By no stretch of the imagination could Americans of the time be called heavily taxed. In 1930, 80% of all workers paid no federal taxes at all. The rich paid a record low 25%.

By contrast, after the war, the top tax rate zoomed up to 91%, and the middle class started paying taxes as well. What followed was the boom times of the 50s. Seen in this light, blaming the Great Depression on a tariff tax of only a few percentage points is absurd
.
Even an effective tax of 2.4 to 3.6% is overstating the effects of the tariff. The tariff rates were already high to begin with. One source reveals that Smoot-Hawley raised rates from 26 to 50%; another source from 44 to 60%. In that case, we are talking about an effective tax increase of 1.4% at most.

The trade war following Smoot-Hawley did not entirely shut down trade. For the U.S., it fell from 6 to 2% of the GNP between 1930 and 1932This does not mean, of course, that Americans necessarily "lost" that 4%. It merely means that they had 4% more to spend on their own domestic products.

The Smoot-Hawley tariff was partially offset by a $160 million tax cut in the same year, which went entirely to the rich.

The tariff was also partially offset by the money saved by Americans no longer investing in or loaning to Europe. In 1928, investments alone amounted to $119 million. The Europeans heavily depended on this financial aid, and its loss was considered disastrous. But for Americans it represented increased savings.

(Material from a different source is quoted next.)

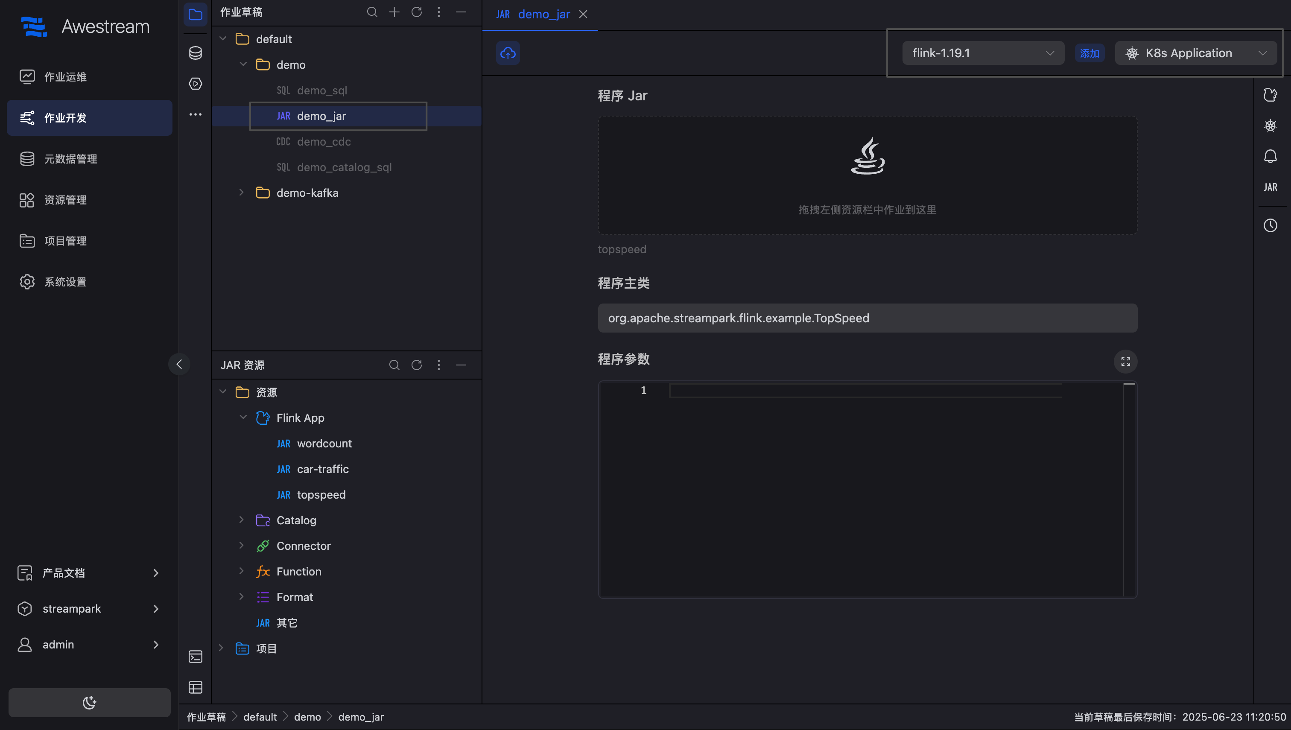Open the terminal console icon at bottom left
Viewport: 1291px width, 730px height.
click(x=195, y=656)
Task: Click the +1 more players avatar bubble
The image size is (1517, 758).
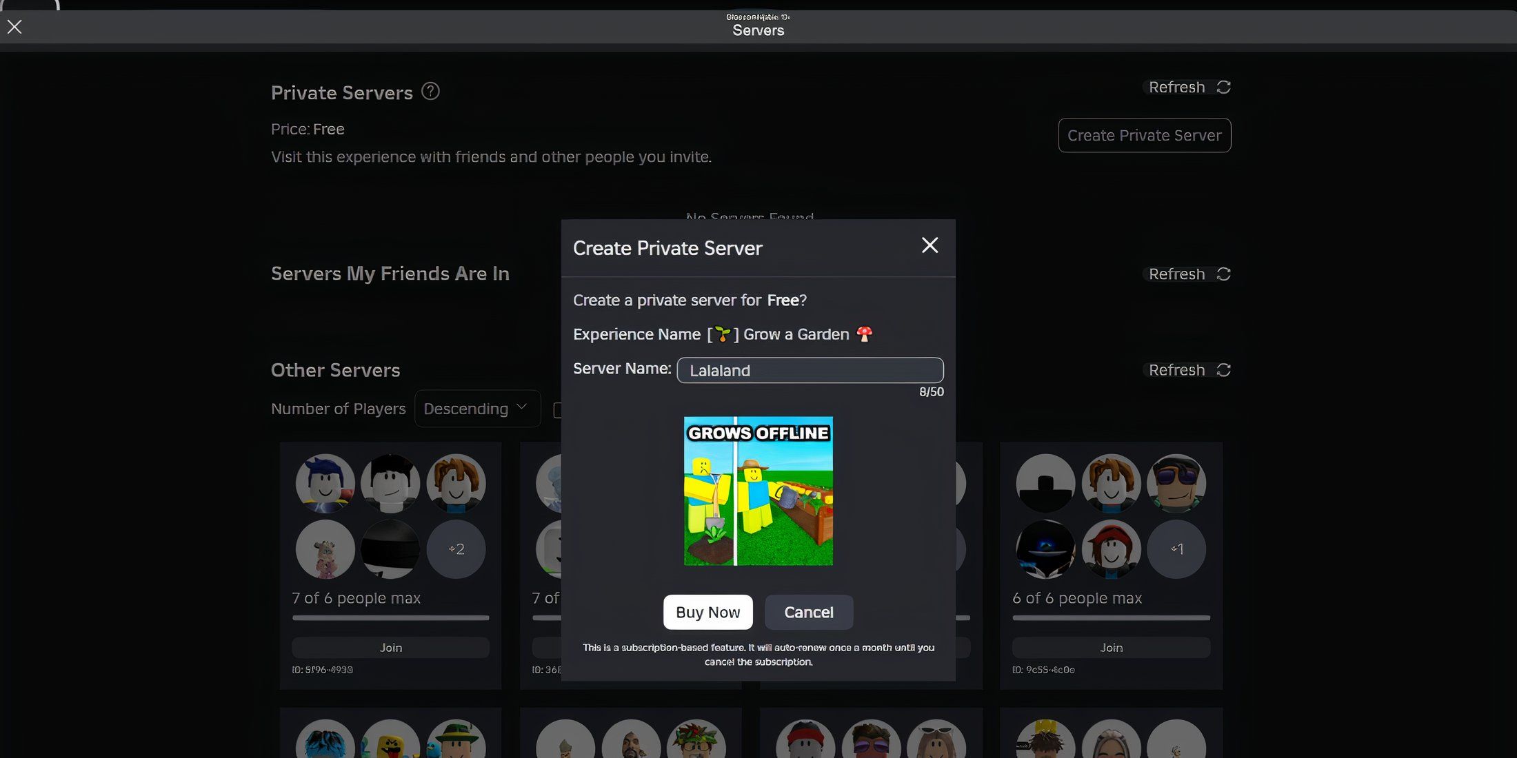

As you can see, the drag of the Smoot-Hawley Tariff on the U.S. economy was minor. One could even argue that if the tariff had not been passed at all, the Depression would have hit with the same intensity anyway. Why? Because the Great Depression was a chain reaction. Just one example was the public run on banks; when one bank failed, panicked investors rushed to withdraw their deposits from the next. The process started in the United States, but it eventually spread to Europe. The central bank of Austria was the first domino to fall.

The Smoot-Hawley Tariff may have hastened this process, but it is doubtful it added to its severity. In the mid-20s, Americans stopped investing in Europe to take advantage of the raging Bull Market on Wall Street. Between 1924 and 1928, investments in Europe fell 78%, from $530 million to $119 million. Loans to Germany collapsed from $277 million in 1928 to $30 million in 1929. Thus, long before the tariff even passed, a credit squeeze, bank failures, and deflation were already working to contract European economies.

In sum, the Smoot-Hawley Tariff's impact on the U.S. economy was small, and probably did not result in more damage to Europe than was inevitable anyway."

http://www.huppi.com/kangaroo/SmootHawley.htm

bucksavage
bucksavage's picture

Joined: Mar 2007
Current Posts: 316

Congratulations for taking on a historical myth! We citizens need to re-examine some of the claims that the corporate mass media tries to drum into our heads through sheer repetition. Many nations have built up their economies through protectionism. We hear a lot of whining about how we are dependent on foreign oil, but not about how we are dependent on foreign factories. Unfettered, unregulated international trade may benefit multinational movers and shakers while harming those of us rooted at home. In any case, our current system of globalism is not free trade, it is biased in favor of the well-connected and against the ordinary joe. In truly free trade, workers would be able to migrate to wherever they find the best jobs. And we would be able to bring back more than one bottle of tequila from Mexico.

P.S. You complaint about 0.4% vs 0.3% being a mistake may not valid. Rounding errors can lead to these anomalies. For example, what if we subtracted 5.57 from 5.93 and got 0.36. We would round those figures to 5.6, 5.9, and 0.4.